If pressed, Gary would have guessed that Brian was the one who had dosed him. His friend was a good guy and usually respectful of boundaries, but it wasn’t too much of a stretch to assume that his judgment might have been impaired under the influence. Obviously, though, Brian had undergone the same sort of trial he had and, as he looked around, Gary saw that his other friends were similarly affected. Reyn was on the ground and moaning, listing slightly from side to side. Stacy was still out like a light.
But where was Joan?
He crawled over to their tent and looked inside. Her sleeping bag was gone, he saw. As was her little knapsack of personal effects. Frowning, he stood, lurching to his feet and holding out his arms to keep from wobbling too much. A great deal of the city had already been broken down, and the rest of it was in the process of being taken apart. The ethos of Burning Man was that the community would be temporary, a piece of performance art, vanishing after its vibrant week in the sun as though it had never existed. Already most of the people were gone, and by tonight the playa would appear as empty and untouched as it had been before their arrival.
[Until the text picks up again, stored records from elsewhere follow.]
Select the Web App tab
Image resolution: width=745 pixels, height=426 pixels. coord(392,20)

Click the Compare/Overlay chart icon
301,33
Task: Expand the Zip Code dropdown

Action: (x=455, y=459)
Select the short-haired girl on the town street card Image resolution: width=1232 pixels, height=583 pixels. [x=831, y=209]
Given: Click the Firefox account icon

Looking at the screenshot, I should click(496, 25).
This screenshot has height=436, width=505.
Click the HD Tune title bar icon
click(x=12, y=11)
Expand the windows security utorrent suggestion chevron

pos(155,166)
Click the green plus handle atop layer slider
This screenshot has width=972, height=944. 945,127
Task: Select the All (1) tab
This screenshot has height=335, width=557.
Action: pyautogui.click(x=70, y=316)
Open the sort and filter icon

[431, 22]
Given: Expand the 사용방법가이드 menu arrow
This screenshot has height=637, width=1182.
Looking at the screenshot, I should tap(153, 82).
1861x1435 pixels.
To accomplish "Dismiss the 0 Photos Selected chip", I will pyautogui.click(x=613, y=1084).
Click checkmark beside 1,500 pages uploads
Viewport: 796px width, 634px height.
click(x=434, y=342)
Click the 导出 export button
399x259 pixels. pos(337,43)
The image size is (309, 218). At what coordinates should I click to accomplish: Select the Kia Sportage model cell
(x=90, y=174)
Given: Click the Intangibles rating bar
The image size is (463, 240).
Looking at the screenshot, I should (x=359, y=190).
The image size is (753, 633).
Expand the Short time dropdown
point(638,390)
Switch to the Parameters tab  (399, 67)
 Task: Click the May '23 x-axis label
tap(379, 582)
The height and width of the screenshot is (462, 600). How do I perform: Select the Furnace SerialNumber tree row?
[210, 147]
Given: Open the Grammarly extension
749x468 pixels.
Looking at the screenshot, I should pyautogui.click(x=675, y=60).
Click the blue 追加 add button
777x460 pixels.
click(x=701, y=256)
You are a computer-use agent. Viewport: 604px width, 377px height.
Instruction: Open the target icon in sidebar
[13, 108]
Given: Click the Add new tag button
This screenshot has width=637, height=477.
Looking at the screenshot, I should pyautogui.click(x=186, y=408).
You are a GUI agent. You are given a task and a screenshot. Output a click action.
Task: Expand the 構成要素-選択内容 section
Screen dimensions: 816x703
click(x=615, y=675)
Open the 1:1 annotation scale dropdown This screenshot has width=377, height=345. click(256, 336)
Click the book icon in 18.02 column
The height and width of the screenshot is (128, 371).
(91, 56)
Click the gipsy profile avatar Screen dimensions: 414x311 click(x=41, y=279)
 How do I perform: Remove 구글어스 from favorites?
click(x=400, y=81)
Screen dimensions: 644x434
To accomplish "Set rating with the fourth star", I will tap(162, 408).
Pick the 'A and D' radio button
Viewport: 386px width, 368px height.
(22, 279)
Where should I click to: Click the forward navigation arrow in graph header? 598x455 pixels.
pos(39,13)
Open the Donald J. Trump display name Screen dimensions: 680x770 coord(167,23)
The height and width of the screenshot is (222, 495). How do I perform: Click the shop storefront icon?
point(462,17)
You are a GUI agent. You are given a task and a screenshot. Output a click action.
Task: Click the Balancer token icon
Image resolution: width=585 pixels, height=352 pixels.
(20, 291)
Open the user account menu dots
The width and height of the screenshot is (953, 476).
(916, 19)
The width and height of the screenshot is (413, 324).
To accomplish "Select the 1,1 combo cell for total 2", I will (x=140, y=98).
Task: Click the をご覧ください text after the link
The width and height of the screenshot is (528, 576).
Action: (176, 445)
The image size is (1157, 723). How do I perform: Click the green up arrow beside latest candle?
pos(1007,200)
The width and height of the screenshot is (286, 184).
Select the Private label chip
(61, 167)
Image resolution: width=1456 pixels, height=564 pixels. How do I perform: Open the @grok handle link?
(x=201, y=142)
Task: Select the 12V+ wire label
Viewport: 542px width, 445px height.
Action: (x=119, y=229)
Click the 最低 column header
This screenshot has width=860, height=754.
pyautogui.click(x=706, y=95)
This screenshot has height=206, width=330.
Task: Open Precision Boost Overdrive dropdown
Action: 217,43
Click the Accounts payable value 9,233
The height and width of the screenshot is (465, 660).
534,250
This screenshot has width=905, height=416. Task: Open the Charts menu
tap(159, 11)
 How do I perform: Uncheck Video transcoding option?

Gary’s head hurt, and his sense of balance was still shaky, but he staggered over to the car and looked inside. No Joan. He walked around the car, using the door handles, trunk and hood as guides, but there was still no sign of her.
“Joan!” he called. His voice wasn’t up to full strength, but it was still strong enough to be heard in and around the immediate area. He coughed, tried again. “Joan!”
The only answer was from Brian. “She’s around,” he said. “Somewhere.”
Gary didn’t believe that. Something was not right. He could sense it, and a feeling of panic grew within him as he scanned the desert nearby and saw no sign of her. If she had been drugged as the rest of them had, she should have still been here. If she had not been drugged, she would have gone to get help. But she seemed to have disappeared. He recalled his vision or hallucination or whatever it was, where he’d seen two hooded figures carrying off the rag doll that Joan had become, and he was suddenly certain that there was truth in it. Beneath the delusional trappings, an essential core of reality remained, and he was convinced now that she had been abducted.
Reyn was up and awake, and Stacy was stirring to life.
He didn’t like that, either, the fact that they were all coming out of drug-induced stupors at approximately the same time. It suggested a plot, a plan, a premeditated effort to render them unconscious for a specific period of time so that certain actions could be taken during their absence, and he hurried as fast as his acclimatizing legs would carry him to the nearest still-occupied site, where he learned that it was Monday. They had been out for more than a day.
Frantically he searched one disbanding village after another, joined shortly afterward by his recovering friends. No one they encountered had seen Joan or noticed anything unusual, but then, they hadn’t been paying much attention, either. That was what happened when something such as this occurred in such a setting: the natural chaos of the crowd made it virtually impossible for individual events to be noticed.